[发明专利]一种用于减小数字聚合酶链式反应中由光学假象引起的量化误差的方法

说明书

本发明涉及一种用于减小数字聚合酶链式反应(dPCR)中由光学假象引起的量化误差的方法及一种用于以dPCR确定样品中感兴趣核酸的量或浓度的方法。

发明领域

本发明涉及一种用于减小数字聚合酶链式反应(dPCR)中由光学假象引起的量化误差的方法及一种用于以dPCR确定样品中感兴趣核酸的量或浓度的方法。

发明背景

对于许多生物学，生物化学，诊断或治疗目的，必须准确和精确测定样品中核酸的量或浓度。dPCR是一种较新的核酸检测和量化办法，为用于核酸绝对量化和罕见等位基因检测的常规实时定量PCR提供备选方法。dPCR如下起作用，即将核酸的样品分配入许多单独的，平行的PCR反应；这些反应中的有些含有(阳性的)而有些不含(阴性的)靶分子。在PCR分析后，使用阴性反应的分数来生成该样品中靶分子的数目的绝对计数。dPCR胜过实时PCR的关键优势之一是它卓越的量化准确度。这种优势依赖于dPCR的内在特性，因为量化仅仅需要阳性分区的正确计数和理论分配体积的知识(计数数目对PCR效率并非非常灵敏)。不需要量化标准。这消除由标准自身引起的潜在量化误差。

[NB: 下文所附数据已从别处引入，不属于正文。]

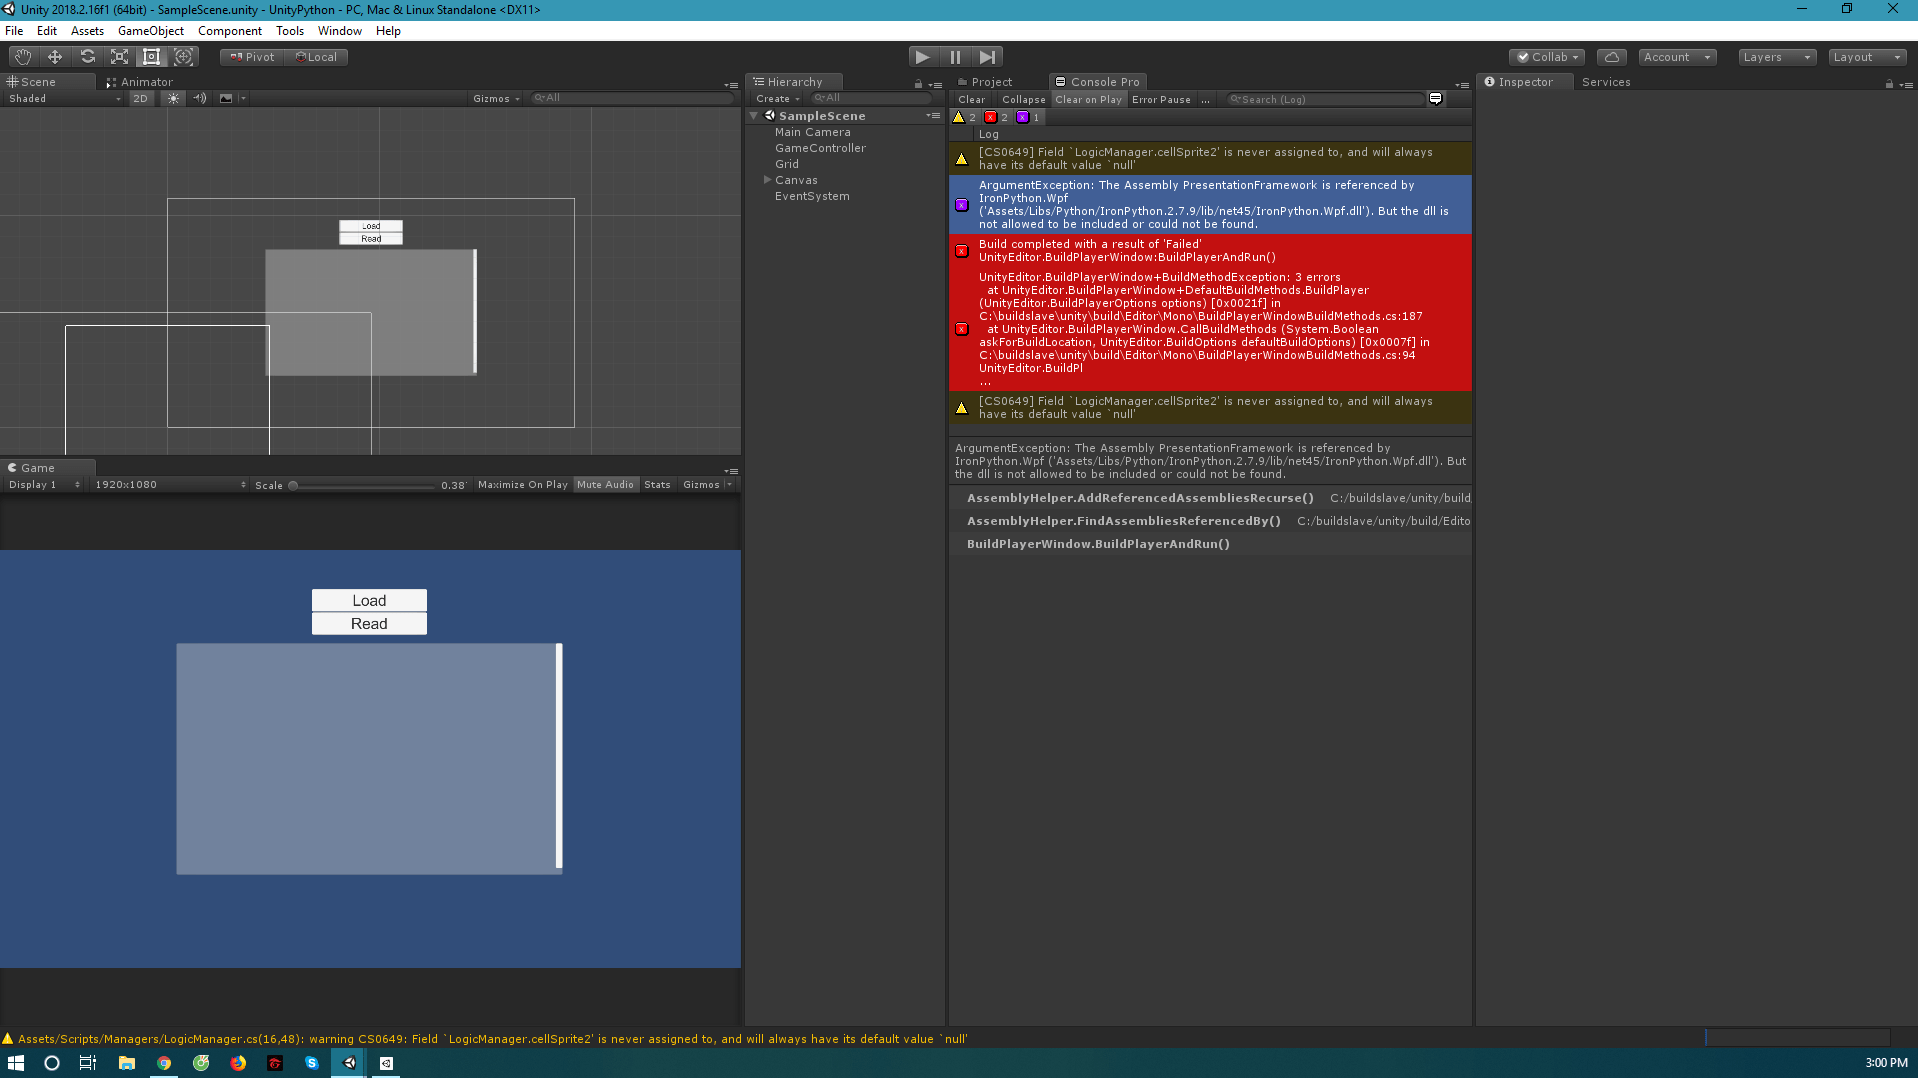Viewport: 1918px width, 1078px height.
Task: Open the Layout dropdown
Action: click(x=1866, y=57)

现有技术提供方法用于在基于小滴的测定法中鉴定不正确的阳性或阴性计数及校准或标准化信号(US 2013/0302792 A1)。这种标准化应当改善阳性和阴性计数之间的分离。因此，标准化减小假阳性或阴性计数的风险。最终目标是通过校正为核酸获得的信号来改善核酸浓度测定的准确度和精确度。

然而，现有技术的方法没有考虑PCR中由于光学测定受到假象损害的情形所致的量化误差。

因而，需要减小由光学假象引起的量化误差的，通过dPCR量化感兴趣核酸的方法。本发明的目标是提供那些方法。

通过基于数字聚合酶链式反应(dPCR)的方法解决了该问题，其中分析每个反应区域中光学信号的分布并自感兴趣核酸的量或浓度的计算排除具有光学假象的反应区域。

发明概述

因而，本发明提供一种高度准确和精确的通过dPCR量化核酸的方法，其容许更加精确和准确地测定样品中感兴趣核酸的量或浓度。特别是，上述方法容许排除例如由于反应区域中的杂质(例如污垢)或任选测量中的技术失败而具有光学假象的反应区域。

发明详述

在第一个方面，本发明涉及一种用于减小数字聚合酶链式反应(dPCR)中由光学假象引起的量化误差的方法，其中在反应区域的阵列中量化感兴趣核酸的量或浓度，该方法包括

a)提供dPCR中使用的反应区域的阵列；

b)测定每个反应区域中光学信号的分布；

c)如果步骤b)中测定的反应区域中的光学信号在该反应区域中不均匀分

布的话，将该反应区域鉴定为无效；并

d)自该感兴趣核酸的量或浓度的计算消除鉴定为无效的反应区域。

如上文详述地，可靠测定核酸的量或浓度的方法在数个产业应用中，例如在医药领域中特别重要。对于数个方面，可能不仅必须澄清样品中是否存在核酸，而且可能需要–尽可能精确和准确地–测定样品，例如自患者或产品获得的样品中核酸的量或浓度。例如在疾病严重程度的诊断中或在环境技术或产品的质量控制中，例如为了限定污染或杂质，这可能是感兴趣的。

本dPCR方法聚焦于确定预定体积中存在的核酸数目且不考虑光学假象。